A study conducted by the OECD noted Denmark has the best pensions funding system in Europe - describing it as "well-developed".
The Danish system had assets in private pensions product amounted to approximately 138% of GDP in 2005, and 88% of Denmark's 2.8 million employees contributed to one or more pension schemes at that time so "the risk of poverty amongst people over 65 year-olds is the lowest in the EU 25, equal to Norway".
Yet the body suggested "minor changes to the system" could be made, including slight alternations to balance the tax treatment of "capital income outside pension funds" as its findings indicate "the tax rates on capital income outside pension funds are significantly higher than the tax rates on pension fund earnings" and the OECD believes these taxes are "probably too high".

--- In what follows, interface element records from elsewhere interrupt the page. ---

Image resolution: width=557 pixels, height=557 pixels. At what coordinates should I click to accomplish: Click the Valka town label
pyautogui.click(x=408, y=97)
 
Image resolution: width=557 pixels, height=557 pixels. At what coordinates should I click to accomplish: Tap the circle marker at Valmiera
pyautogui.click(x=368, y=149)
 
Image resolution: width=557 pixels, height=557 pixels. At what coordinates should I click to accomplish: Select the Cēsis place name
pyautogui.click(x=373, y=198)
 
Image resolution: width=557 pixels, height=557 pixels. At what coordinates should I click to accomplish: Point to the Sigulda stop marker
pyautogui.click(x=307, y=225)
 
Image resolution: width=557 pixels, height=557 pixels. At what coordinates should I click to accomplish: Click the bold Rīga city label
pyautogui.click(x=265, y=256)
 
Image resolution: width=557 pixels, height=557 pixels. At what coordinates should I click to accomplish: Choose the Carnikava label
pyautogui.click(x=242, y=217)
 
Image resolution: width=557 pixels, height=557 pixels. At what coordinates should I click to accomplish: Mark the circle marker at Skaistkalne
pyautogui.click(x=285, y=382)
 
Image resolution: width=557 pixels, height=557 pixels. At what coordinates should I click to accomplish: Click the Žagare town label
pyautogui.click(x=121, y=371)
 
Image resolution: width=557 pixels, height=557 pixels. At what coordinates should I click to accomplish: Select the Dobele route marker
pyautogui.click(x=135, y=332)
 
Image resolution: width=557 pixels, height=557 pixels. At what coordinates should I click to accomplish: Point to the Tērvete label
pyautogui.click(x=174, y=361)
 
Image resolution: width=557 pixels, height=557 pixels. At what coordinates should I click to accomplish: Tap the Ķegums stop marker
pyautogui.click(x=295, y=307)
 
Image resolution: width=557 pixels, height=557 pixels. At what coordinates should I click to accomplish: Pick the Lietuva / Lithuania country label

The Danish government is already making changes to its tax regime from January 2009, on the back of the ECJ ruling in January last year concerning withholding tax on overseas investors, which will see the focus of tax shift from pensions institutions to individuals, to accommodate the opening the market to overseas pensions savings institutions.
However, this does have a knock-on effect as it is also means the end of tax exemptions for pensions investments in rental properties and indexed bonds.
Homeowners might also have an advantage over tenants as they can adjust their mortgage repayments over time and allocate more money to their pensions with the additional monies, argued the OECD in its report, although officials recognise "there is no readily available data on the extent to which individuals are borrowing and effectively channelling the funds into a pension scheme, but there are several issues associated with a significant trend in this direction".
Denmark also has a tax regime which currently allows mortgage interest expenses to be deducted from income when calculating income tax liability: an issue the OECD suggests be rebalanced, albeit cautiously as too strong a move could damage the economy, by perhaps applying an extra rate of 1.5% in property tax "to achieve neutrality with respect to the interest deductibility of negative capital income".
At the same time, the OECD suggests amendments could be made to the terms of a pensions arrangement to give more choice over an individual's "savings profile" and the share of gross income they save, as evidence suggests some individuals may be "over-insured" if they have no dependents and might benefit from placing life cover assets in their pension plans.
Additional changes should perhaps be made to limit the choices of investment options an individual pensions member could have, suggests the OECD, citing evidence from the Danish LD, as it could have an impact on the returns generated.
"Members who exercised their right to decide on the asset allocation of part of their portfolio achieve lower returns over the five-year period to 2004 than investors who have retained the default portfolio chosen by the LD administrators. This may be because investors tended to take a backward-looking approach, rather than adapting to changes in the market real-time," the report noted.